Pressekonferenz der Berliner Polizei
Malte in berichtet am 30. August 2005, 13:20 Kommentar schreiben »
Auf einer Pressekonferenz gaben die Berliner Ermittlungsbehörden heute um 13:00 Uhr bekannt, dass der Mordfall an dem siebenjährigen Christian aus Zehlendorf weitestgehend aufgeklärt wurde.
Wie schon am Vormittag bekannt, wurde ein 16jähriger Jugendlicher aus dem direkten Umfeld, der bereits vorab als möglicher Zeuge zum Tathergang befragt wurde, vorläufig festgenommen.
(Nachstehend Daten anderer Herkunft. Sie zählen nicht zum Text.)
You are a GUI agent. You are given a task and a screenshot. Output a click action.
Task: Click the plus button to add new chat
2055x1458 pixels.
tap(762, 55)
Während der Vernehmung leugnete er zunächst die Tat, gestand selbige jedoch im Verlauf der Befragung, da seine freiwillig abgegebene DNA-Probe mit einer tatrelevanten Spur übereinstimmte.
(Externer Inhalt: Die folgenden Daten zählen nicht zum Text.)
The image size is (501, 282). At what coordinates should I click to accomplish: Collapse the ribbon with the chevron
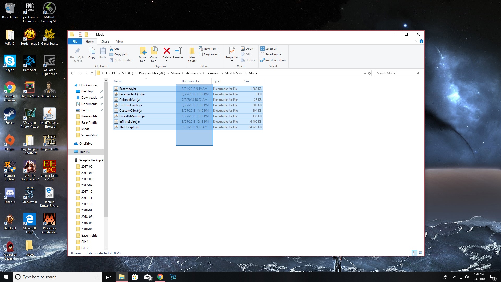pos(416,41)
Informationen über die Tat konnten bislang nur bruchstückhaft gemacht werden. Ein Vorsatz lag, den berichteten Aussagen des mutmaßlichen Täters zufolge, nicht vor. Auslöser der Tat sei ein Streit gewesen, in dessen Folge der 16jährige das Opfer mit mehreren Schlägen am Kopf traf.
Ein Sexualdelikt konnte nach Angaben der Ermittler aller Wahrscheinlichkeit nach ausgeschlossen werden.
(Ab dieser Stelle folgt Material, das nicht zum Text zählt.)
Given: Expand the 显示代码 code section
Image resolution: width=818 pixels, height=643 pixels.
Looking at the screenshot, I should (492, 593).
Zum Täter machten die Beamten aus verständlichen Gründen nur wenige Angaben, es soll sich um einen 16jährigen Hauptschulabgänger deutscher Nationalität handeln, der das Opfer bereits seit mehreren Jahren kannte.
Im Laufe des Tages soll der mutmaßliche Täter, der bislang nur vorläufig festgenommen wurde, dem Haftrichter vorgeführt werden.